Colorado is a **mid-market** construction employment base, and Denver is a primary metro within it. Statewide construction conditions set the ambient pressure any pre-construction estimating search encounters — and the composite read is Moderate, with demand **easing**.

## Estimator demand

Senior cost estimators are the pre-construction constraint — estimate quality gates the entire project financial model, and experienced estimators are increasingly pulled into the internal departments of large GCs and owners. Read directionally, near-term estimator demand in Denver is easing, consistent with the broader Colorado construction trend.

## Compensation context

Estimator compensation in the Denver market reads a **modest premium** over national medians — somewhat above the national band. Offers must be built to that elevated local bar to compete; in an easing market, revisit positioning as conditions move.

## Contractor & licensed supply

Colorado carries an established licensed-contractor base for the trade, and active-license share supports normal subcontractor competition at the metro level. Estimating supply is thin at the senior end; an unfilled estimator seat at bid translates into estimate uncertainty the contingency budget may not cover. Current conditions favor the buyer on standard timelines.

## What this means for operators

- **Source opportunistically now.** The current window is a chance to secure cost estimators on standard timelines before the next demand cycle.
- **Standard positioning works.** Premium offers are generally not required today, though the market still clears at an above-national bar.
- **Watch for reversal.** A senior-estimator gap at bid is a financial risk that never appears on a labor register; refresh the read before committing to a schedule-critical window.

## How to use this report

This is a directional, banded read for orientation — tiers and directions, not spot wages or counts. Use it to frame bid labor assumptions, sequence hiring, and decide where deeper role- and project-level analysis is warranted. For a specific project, market window, or contractor segment at finer resolution, the advisory layer applies the Project Execution Risk Matrix™ and Compensation Volatility Framework™ to your scope.

## Methodology & sources

Built from primary public-source labor data — BLS Occupational Employment & Wage Statistics (OEWS) and the Quarterly Census of Employment & Wages (QCEW) — composed through the Workforce Exposure Index™ (methodology v2). The market is characterized in tiers (exposure), directions (demand trend), and positions (wages vs. national) — never raw scores. Statewide Colorado conditions provide the structural context for the Denver metro pre-construction estimating.

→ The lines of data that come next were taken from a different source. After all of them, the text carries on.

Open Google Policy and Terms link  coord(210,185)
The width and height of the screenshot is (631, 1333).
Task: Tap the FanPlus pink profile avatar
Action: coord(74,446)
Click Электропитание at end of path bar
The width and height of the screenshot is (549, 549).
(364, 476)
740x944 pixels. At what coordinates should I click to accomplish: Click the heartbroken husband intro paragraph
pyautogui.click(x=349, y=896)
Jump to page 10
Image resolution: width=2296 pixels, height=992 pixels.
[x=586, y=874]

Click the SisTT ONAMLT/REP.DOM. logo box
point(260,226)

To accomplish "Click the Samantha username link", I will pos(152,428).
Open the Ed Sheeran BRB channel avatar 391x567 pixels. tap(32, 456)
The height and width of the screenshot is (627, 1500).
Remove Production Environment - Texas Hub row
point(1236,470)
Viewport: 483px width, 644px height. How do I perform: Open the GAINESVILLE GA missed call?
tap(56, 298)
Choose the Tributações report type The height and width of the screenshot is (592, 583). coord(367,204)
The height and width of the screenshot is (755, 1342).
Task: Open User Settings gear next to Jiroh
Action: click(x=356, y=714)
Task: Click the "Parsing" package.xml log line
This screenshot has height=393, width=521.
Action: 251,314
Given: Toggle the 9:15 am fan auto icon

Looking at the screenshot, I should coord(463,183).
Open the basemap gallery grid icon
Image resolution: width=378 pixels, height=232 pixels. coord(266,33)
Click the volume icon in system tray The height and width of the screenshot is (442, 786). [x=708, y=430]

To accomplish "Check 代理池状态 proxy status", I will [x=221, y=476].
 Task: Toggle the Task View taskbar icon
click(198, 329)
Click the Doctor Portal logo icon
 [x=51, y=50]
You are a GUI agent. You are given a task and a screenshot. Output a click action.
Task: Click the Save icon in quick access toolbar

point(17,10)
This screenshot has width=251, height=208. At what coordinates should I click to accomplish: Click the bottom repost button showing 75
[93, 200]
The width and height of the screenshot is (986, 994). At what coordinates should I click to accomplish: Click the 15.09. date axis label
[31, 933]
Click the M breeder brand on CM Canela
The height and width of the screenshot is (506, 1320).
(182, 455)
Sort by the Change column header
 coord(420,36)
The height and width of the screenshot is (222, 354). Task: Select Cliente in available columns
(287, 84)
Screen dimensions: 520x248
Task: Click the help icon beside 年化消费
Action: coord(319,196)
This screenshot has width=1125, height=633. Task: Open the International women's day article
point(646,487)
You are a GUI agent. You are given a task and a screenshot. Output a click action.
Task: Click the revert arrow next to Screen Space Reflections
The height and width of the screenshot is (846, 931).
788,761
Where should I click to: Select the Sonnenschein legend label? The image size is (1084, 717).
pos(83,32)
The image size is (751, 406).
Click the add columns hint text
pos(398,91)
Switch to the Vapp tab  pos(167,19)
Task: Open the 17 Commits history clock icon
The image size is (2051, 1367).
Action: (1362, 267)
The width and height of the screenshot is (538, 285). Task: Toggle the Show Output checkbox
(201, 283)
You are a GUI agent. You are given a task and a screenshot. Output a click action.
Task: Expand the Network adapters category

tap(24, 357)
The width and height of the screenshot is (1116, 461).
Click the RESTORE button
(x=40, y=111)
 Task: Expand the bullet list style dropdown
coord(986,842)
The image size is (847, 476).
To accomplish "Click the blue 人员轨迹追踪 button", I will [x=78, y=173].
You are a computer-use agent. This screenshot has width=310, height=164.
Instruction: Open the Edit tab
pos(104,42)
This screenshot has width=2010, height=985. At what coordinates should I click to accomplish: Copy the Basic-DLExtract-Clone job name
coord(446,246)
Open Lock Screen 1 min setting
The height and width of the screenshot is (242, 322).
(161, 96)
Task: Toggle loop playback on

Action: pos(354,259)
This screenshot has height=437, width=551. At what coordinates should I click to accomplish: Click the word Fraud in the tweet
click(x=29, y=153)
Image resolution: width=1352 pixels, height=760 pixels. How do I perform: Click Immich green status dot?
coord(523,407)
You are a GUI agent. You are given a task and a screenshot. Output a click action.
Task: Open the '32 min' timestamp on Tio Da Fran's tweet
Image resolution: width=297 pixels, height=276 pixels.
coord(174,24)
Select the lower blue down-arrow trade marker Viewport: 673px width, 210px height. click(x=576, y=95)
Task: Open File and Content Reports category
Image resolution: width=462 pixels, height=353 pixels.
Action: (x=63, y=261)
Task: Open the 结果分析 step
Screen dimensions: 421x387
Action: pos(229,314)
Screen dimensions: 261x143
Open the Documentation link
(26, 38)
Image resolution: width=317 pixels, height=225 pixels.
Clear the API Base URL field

## What this report does not show

- **No spot wages or headcounts.** Public bands and directions only; specific Denver estimator pay rates and counts are not published here.
- **State context, metro-applied.** Exposure and trend are anchored to Colorado construction conditions and read into Denver; sub-metro variation is not resolved on the public surface.
- **Point-in-time.** An H1 2026 snapshot, not a forecast — concentrated, award-driven demand can move the read between refreshes.